EDIT… this problem is not so much about the technicalities of storing the numbers, but knowing what it is you’re looking for in the numbers in the first place. Once more it highlights the need to define the problem properly (eg in a flowchart) before leaping into code.

From what you've said so far I would say your best bet would be to calculate a rolling average which is updated with each new sample, and then record a baseline value for the average. After each sample update you recalculate the average and compare the result to the baseline. If the difference exceeds a set percentage you indicate the state as 'rising' or 'falling', otherwise you indicate it as 'steady'.

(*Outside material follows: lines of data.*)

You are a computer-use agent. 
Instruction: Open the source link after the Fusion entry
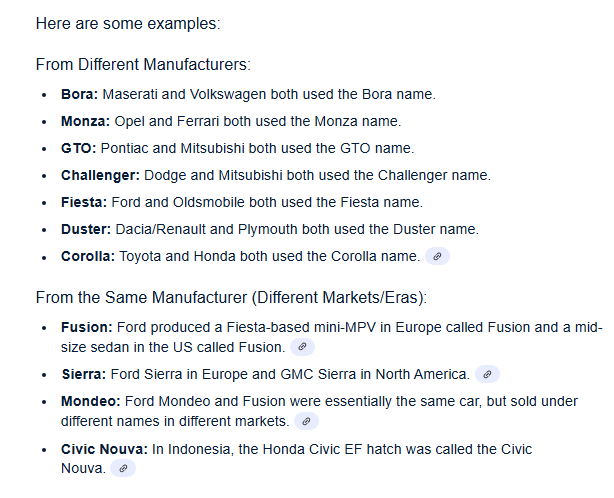tap(302, 347)
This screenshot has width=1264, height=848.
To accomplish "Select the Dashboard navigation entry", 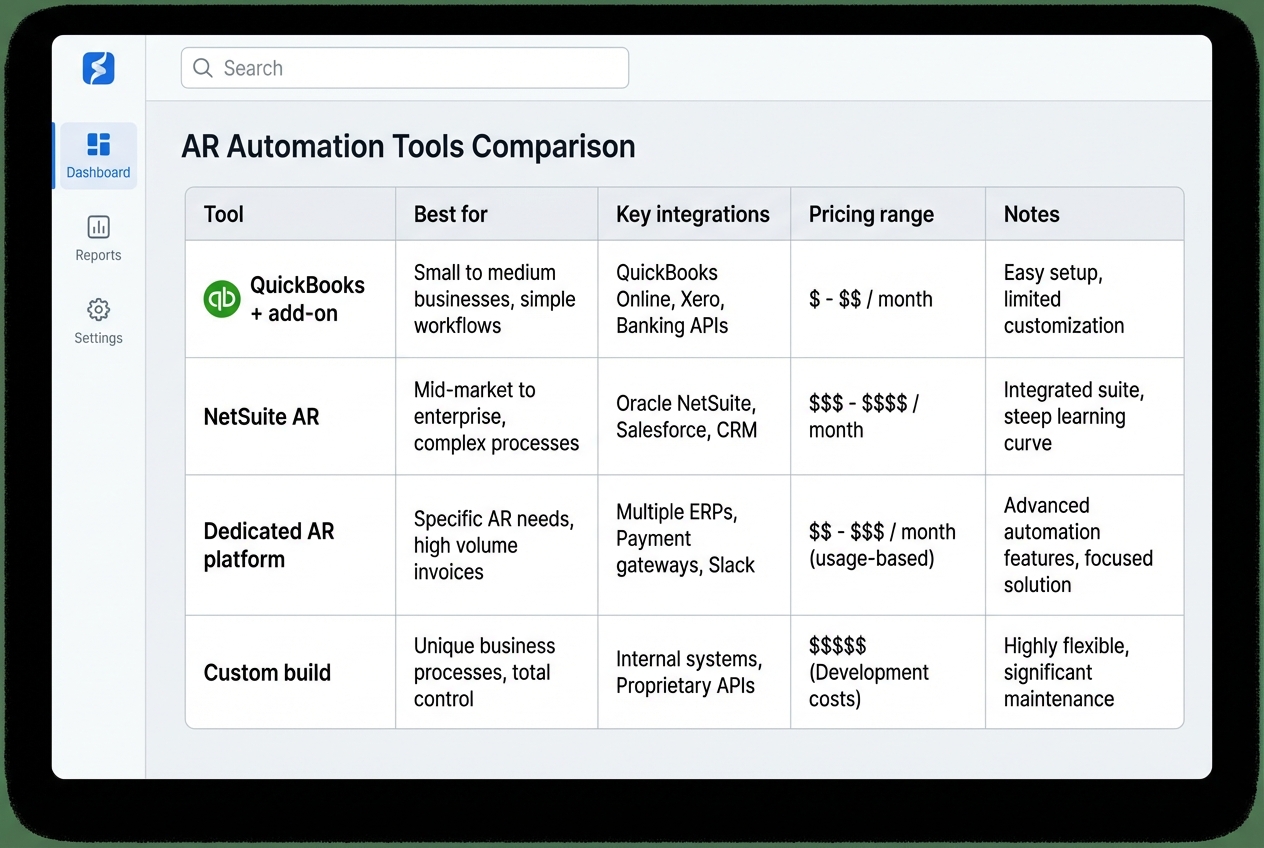I will [97, 156].
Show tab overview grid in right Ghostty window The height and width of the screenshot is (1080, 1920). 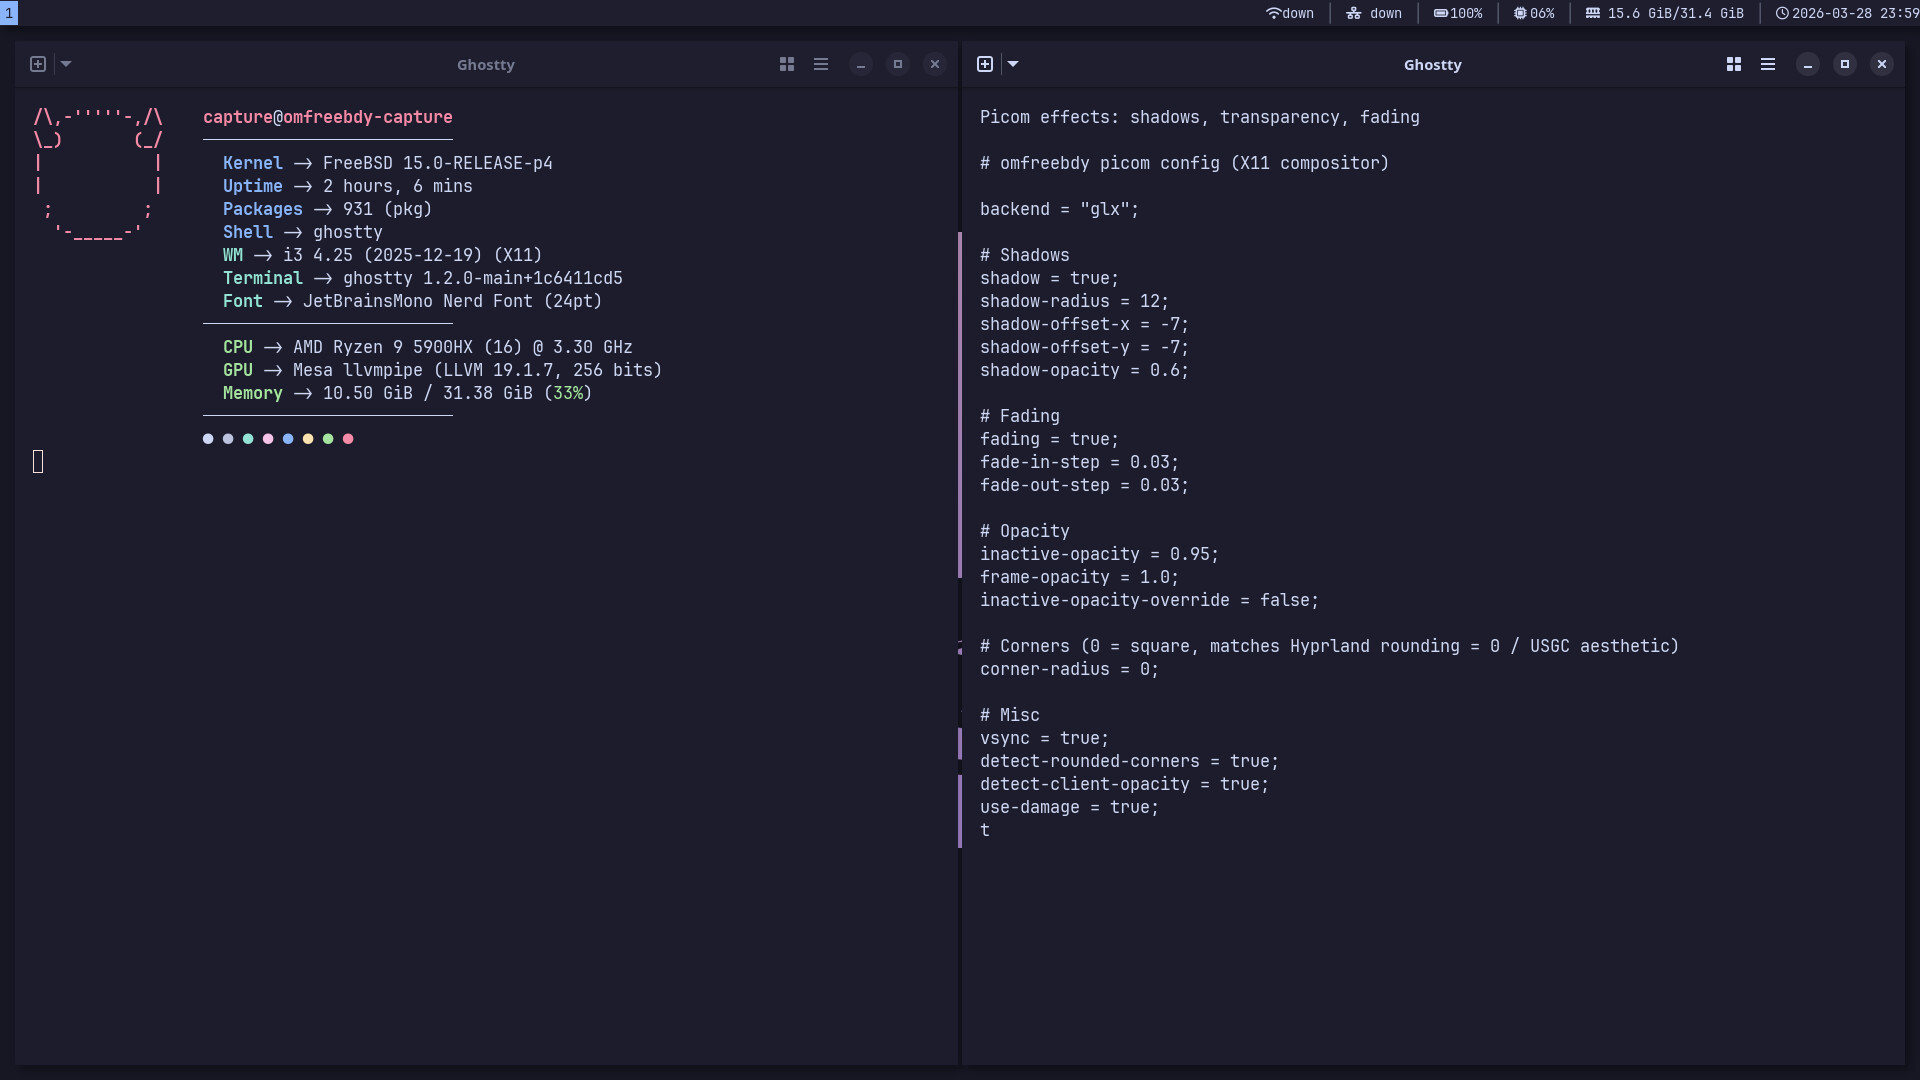[x=1734, y=64]
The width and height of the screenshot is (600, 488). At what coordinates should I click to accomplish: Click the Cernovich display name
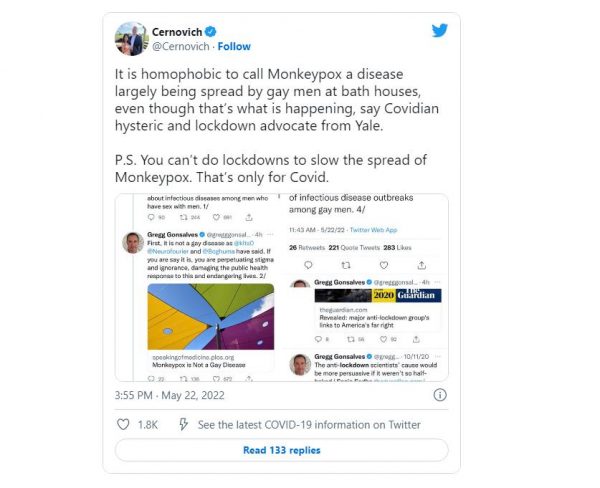click(177, 32)
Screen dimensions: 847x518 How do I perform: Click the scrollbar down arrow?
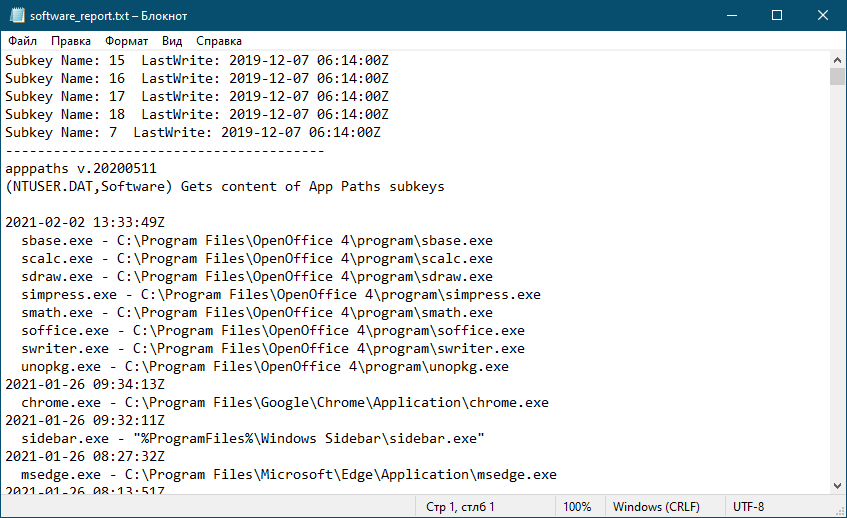coord(837,486)
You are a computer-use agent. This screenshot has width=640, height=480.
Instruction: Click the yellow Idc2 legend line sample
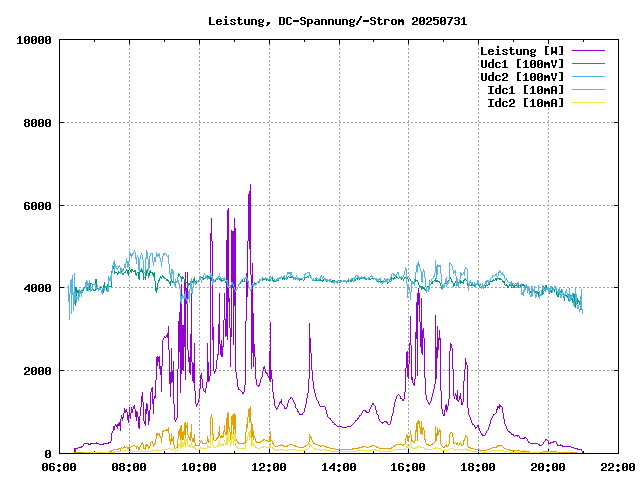click(x=589, y=103)
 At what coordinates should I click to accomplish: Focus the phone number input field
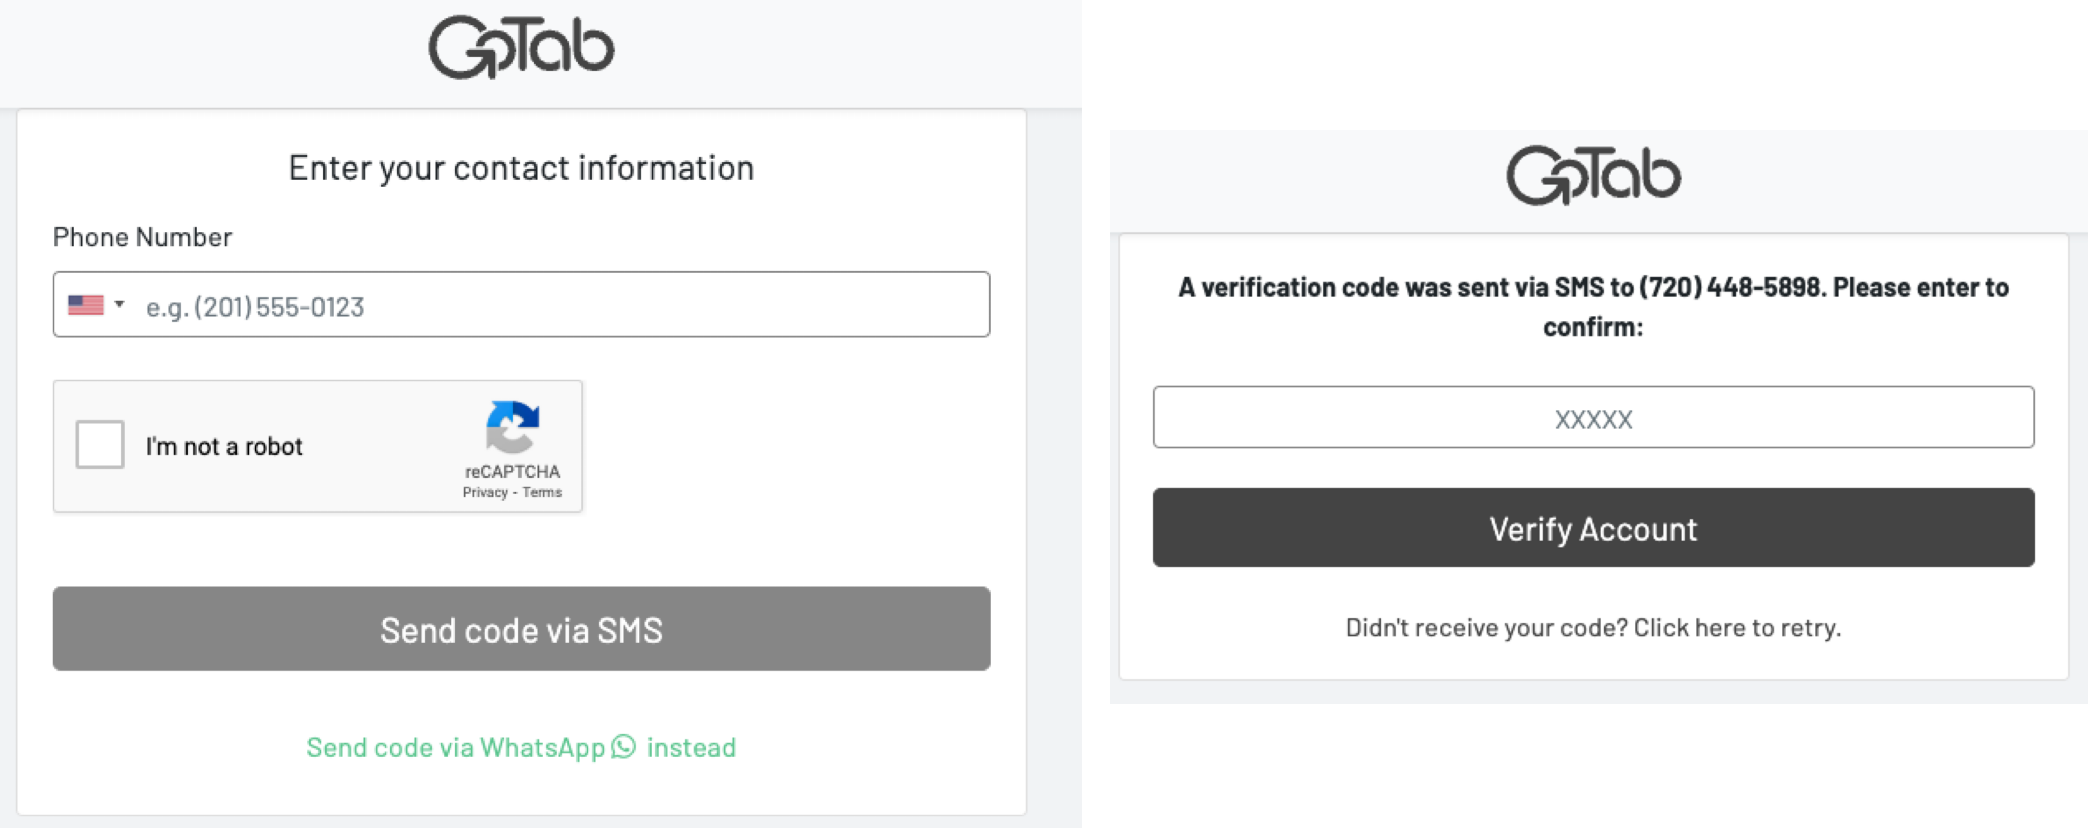(x=560, y=306)
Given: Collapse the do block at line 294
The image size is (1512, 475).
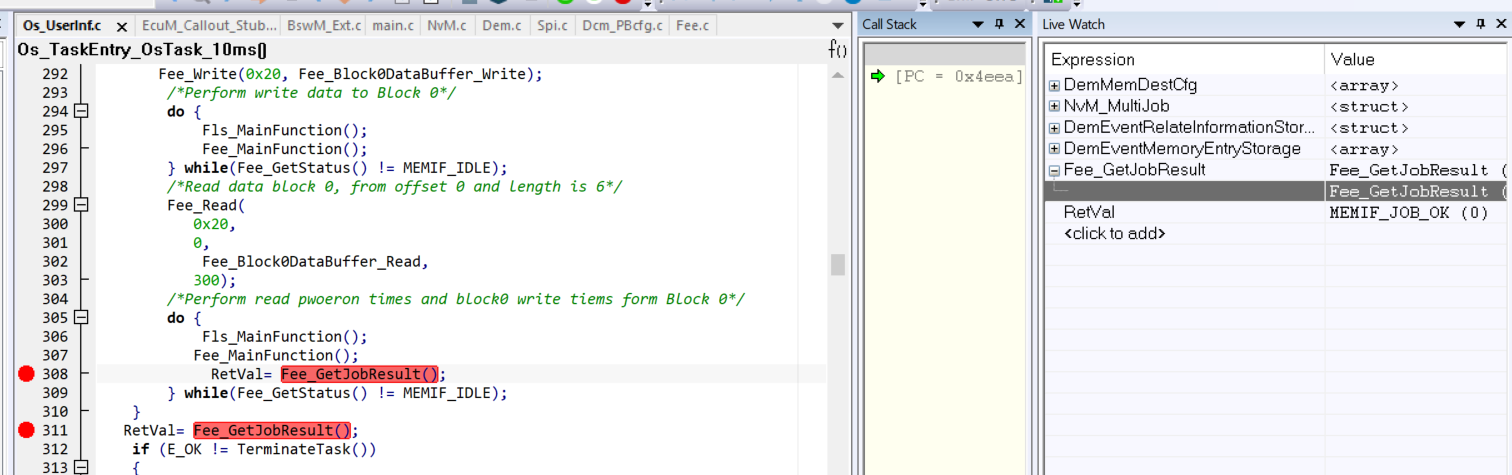Looking at the screenshot, I should (81, 112).
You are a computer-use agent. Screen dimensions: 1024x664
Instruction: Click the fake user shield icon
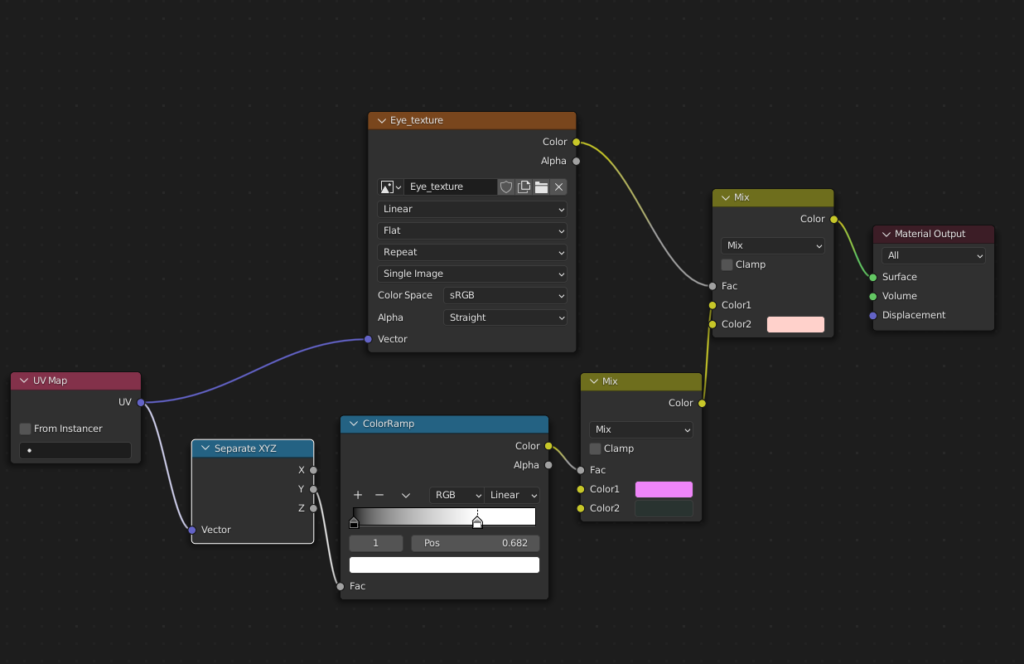coord(506,187)
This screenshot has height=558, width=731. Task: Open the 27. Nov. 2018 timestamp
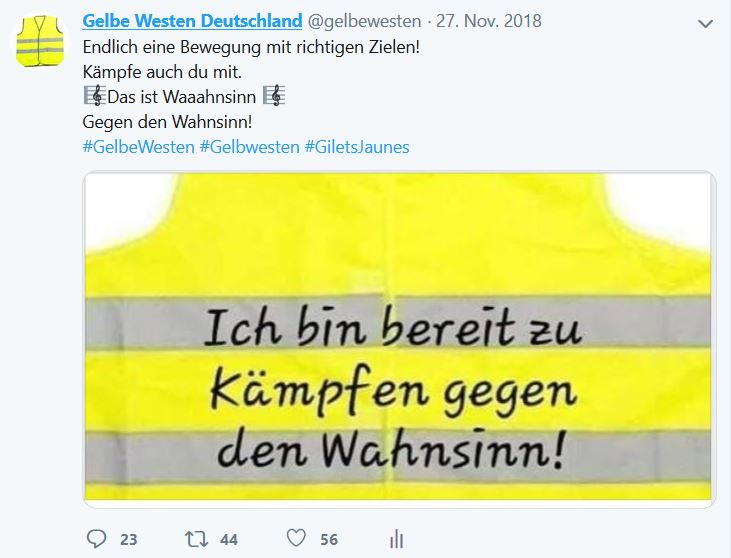point(489,21)
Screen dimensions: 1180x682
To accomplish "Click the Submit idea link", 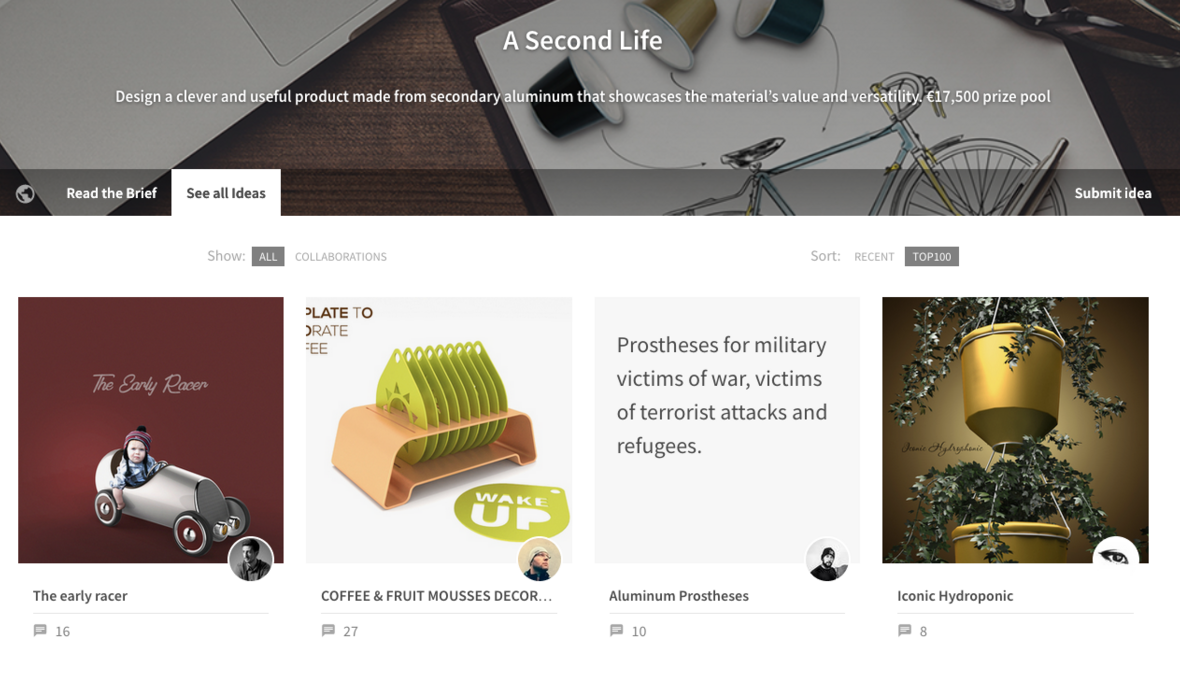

Your transitions would be detected by debouncing the status and looking for changes in state - you're looking for a rising state followed by a steady state which has persisted for X seconds (the result has stepped up) or a falling state followed by a steady state which has persisted for X seconds (the result has stepped down).

This approach doesn't need an array - it just needs a rolling average, a variable holding the baseline for the rolling average, a variable holding the current state and a variable holding the time of the previous state change.